## Task to carry out:
Transcribe every entry that follows exactly, omitting all pictures.

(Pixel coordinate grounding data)

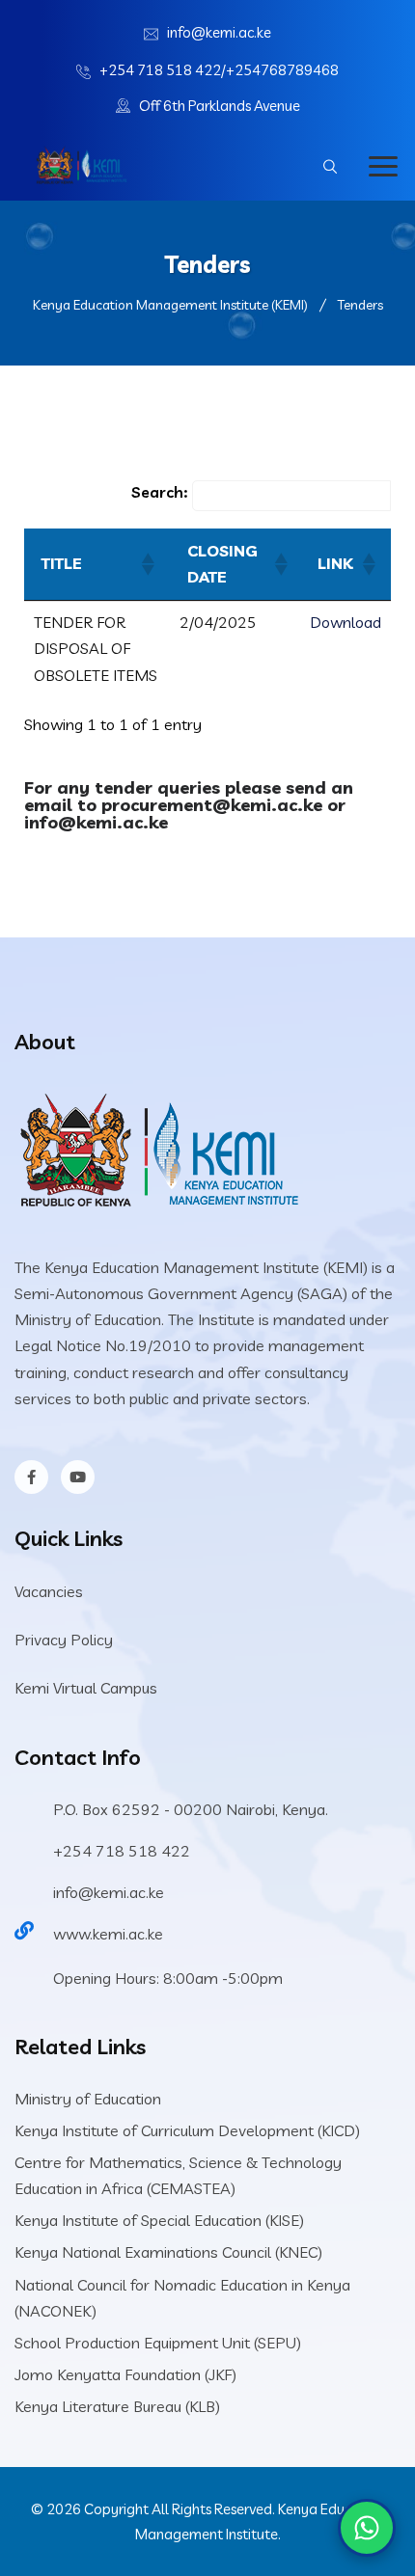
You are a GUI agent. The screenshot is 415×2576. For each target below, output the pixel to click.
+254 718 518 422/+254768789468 (219, 70)
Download (345, 622)
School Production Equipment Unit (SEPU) (157, 2342)
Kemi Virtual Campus (85, 1687)
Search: (159, 492)
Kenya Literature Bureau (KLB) (117, 2406)
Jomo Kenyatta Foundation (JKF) (125, 2374)
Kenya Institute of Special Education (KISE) (159, 2220)
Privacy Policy (63, 1639)
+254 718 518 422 (121, 1850)
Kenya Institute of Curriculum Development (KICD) (187, 2130)
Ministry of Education (87, 2098)
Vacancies (48, 1591)
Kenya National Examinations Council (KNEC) (168, 2252)
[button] (146, 564)
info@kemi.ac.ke (219, 32)
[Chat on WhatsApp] (367, 2528)
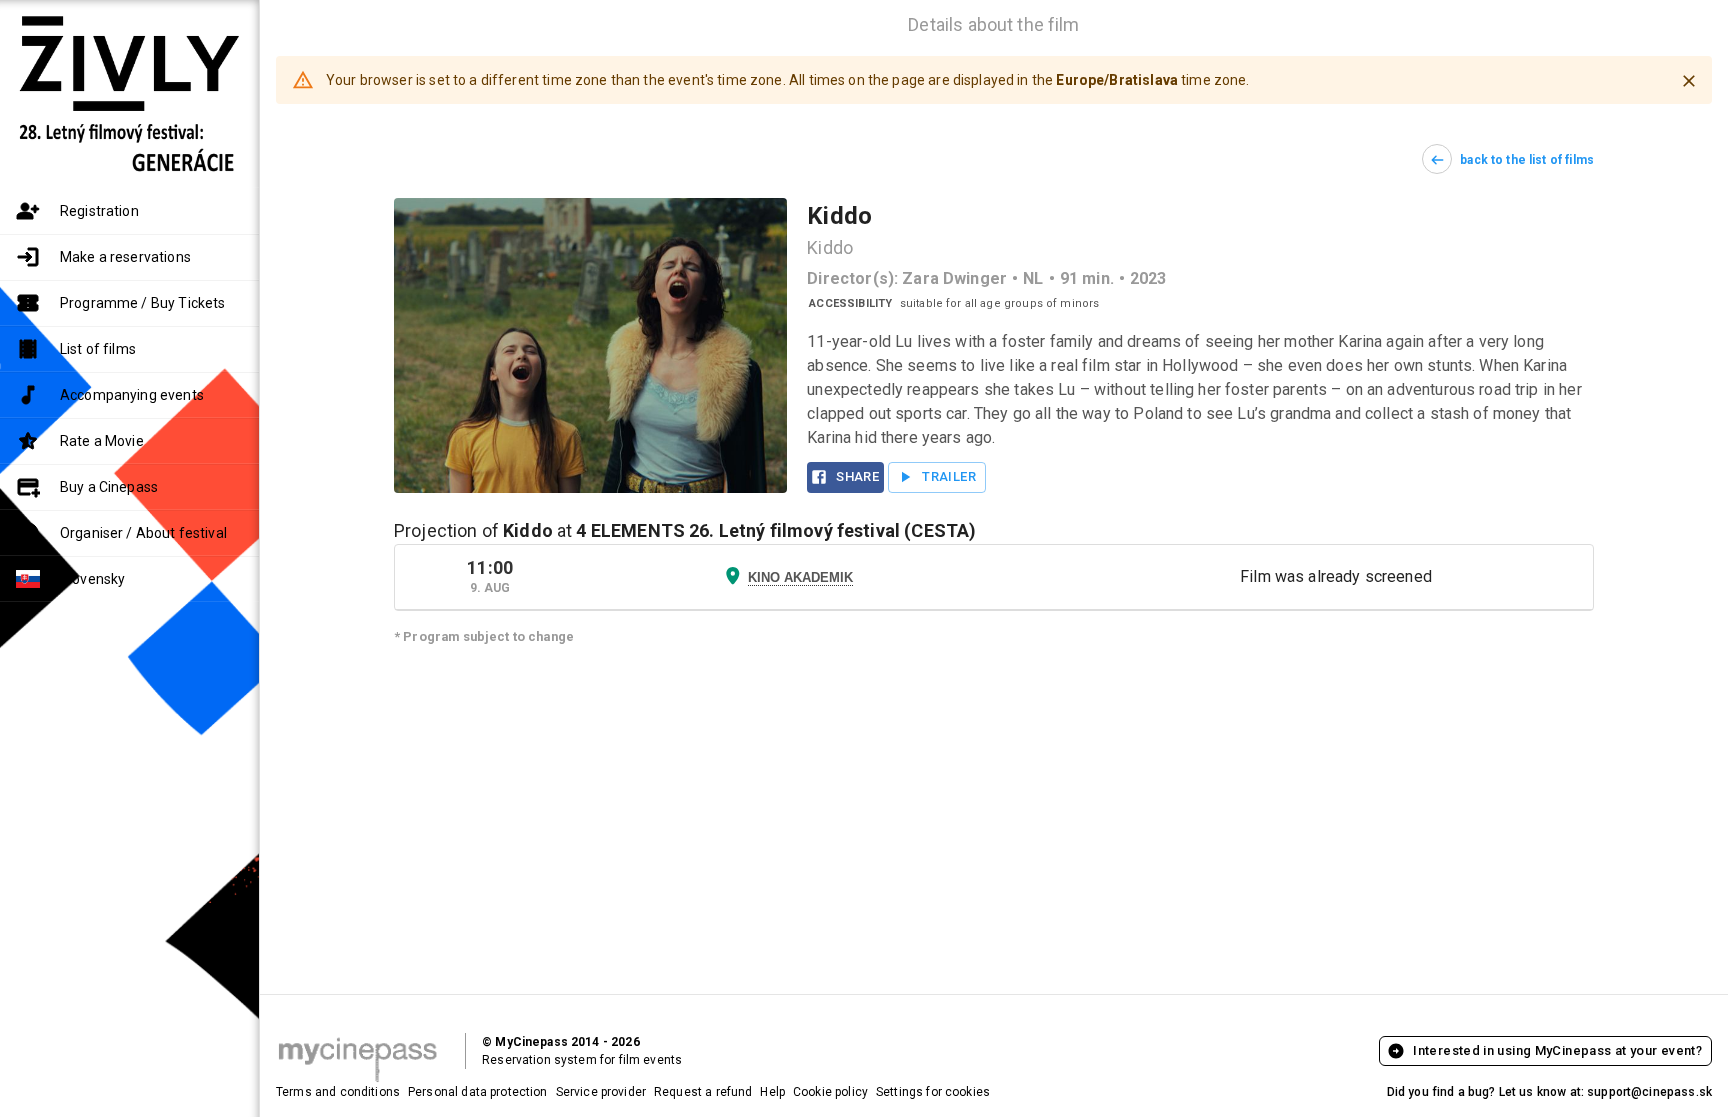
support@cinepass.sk (1649, 1092)
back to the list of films (1527, 160)
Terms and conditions (338, 1092)
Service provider (601, 1092)
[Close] (1689, 81)
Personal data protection (478, 1092)
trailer (949, 476)
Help (772, 1092)
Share (857, 476)
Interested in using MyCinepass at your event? (1557, 1050)
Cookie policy (830, 1092)
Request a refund (703, 1092)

## Exercise solution:
You are a GUI agent. The screenshot is 415×2576. For each target below, output the pixel to click.
+254 718 518 422/+254768789468 (219, 70)
Download (345, 622)
School Production Equipment Unit (SEPU) (157, 2342)
Kemi Virtual Campus (85, 1687)
Search: (159, 492)
Kenya Literature Bureau (KLB) (117, 2406)
Jomo Kenyatta Foundation (JKF) (125, 2374)
Kenya Institute of Special Education (KISE) (159, 2220)
Privacy Policy (63, 1639)
+254 718 518 422 (121, 1850)
Kenya Institute of Curriculum Development (KICD) (187, 2130)
Ministry of Education (87, 2098)
Vacancies (48, 1591)
Kenya National Examinations Council (KNEC) (168, 2252)
[button] (146, 564)
info@kemi.ac.ke (219, 32)
[Chat on WhatsApp] (367, 2528)
support@cinepass.sk (1649, 1092)
back to the list of films (1527, 160)
Terms and conditions (338, 1092)
Service provider (601, 1092)
[Close] (1689, 81)
Personal data protection (478, 1092)
trailer (949, 476)
Help (772, 1092)
Share (857, 476)
Interested in using MyCinepass at your event? (1557, 1050)
Cookie policy (830, 1092)
Request a refund (703, 1092)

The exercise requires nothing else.